**Exercise brief**.
Among the entries below, only the lines starting at the one with "Task: Open the @sofia_loboda mention link" and ending at the one with "This screenshot has height=1884, width=555.", both included, are to be printed exactly.

**Available data**.

==========

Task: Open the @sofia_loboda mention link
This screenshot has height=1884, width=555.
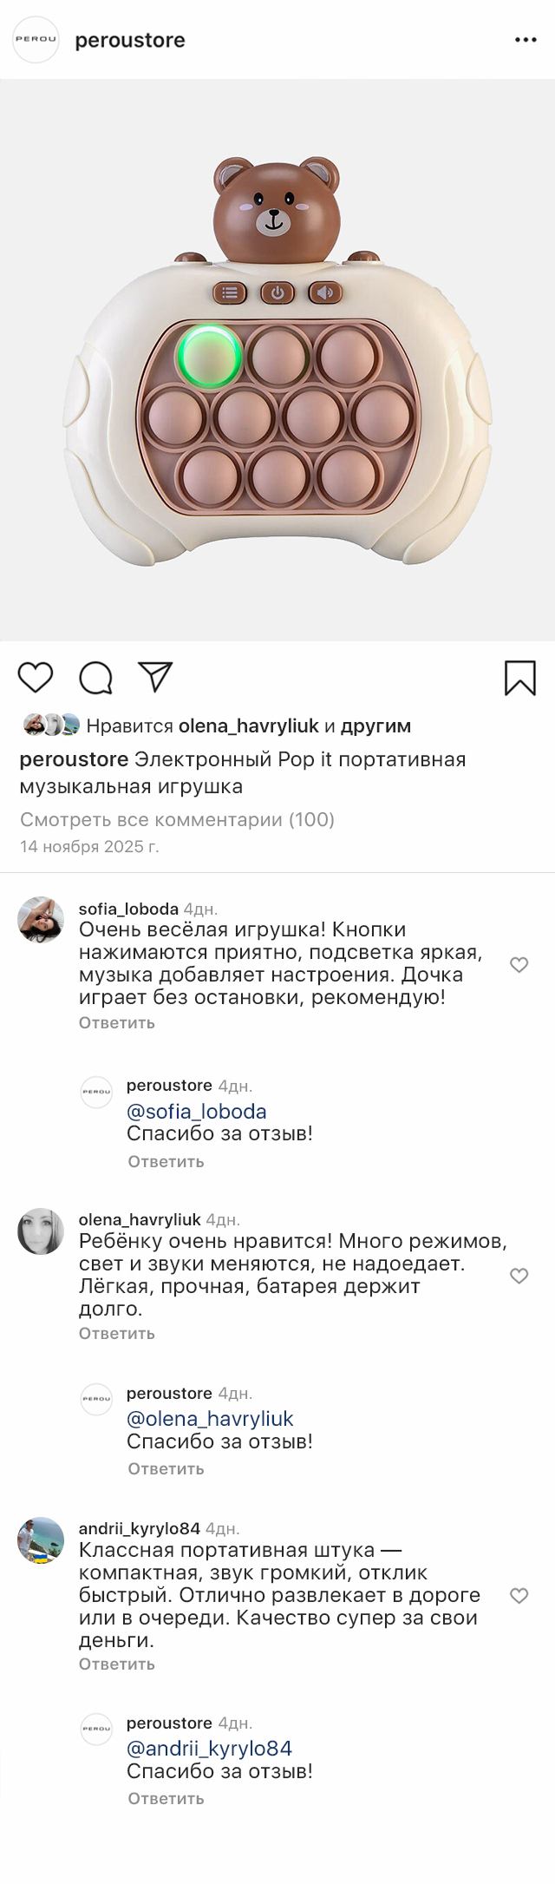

==========

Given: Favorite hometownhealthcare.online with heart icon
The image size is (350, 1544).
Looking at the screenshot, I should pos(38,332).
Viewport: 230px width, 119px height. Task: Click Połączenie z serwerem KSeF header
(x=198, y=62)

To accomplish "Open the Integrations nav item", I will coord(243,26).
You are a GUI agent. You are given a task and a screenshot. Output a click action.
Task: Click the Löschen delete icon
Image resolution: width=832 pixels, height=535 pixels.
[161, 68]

==========

**Output below**.
Task: Open the @sofia_loboda mention link
This screenshot has height=1884, width=555.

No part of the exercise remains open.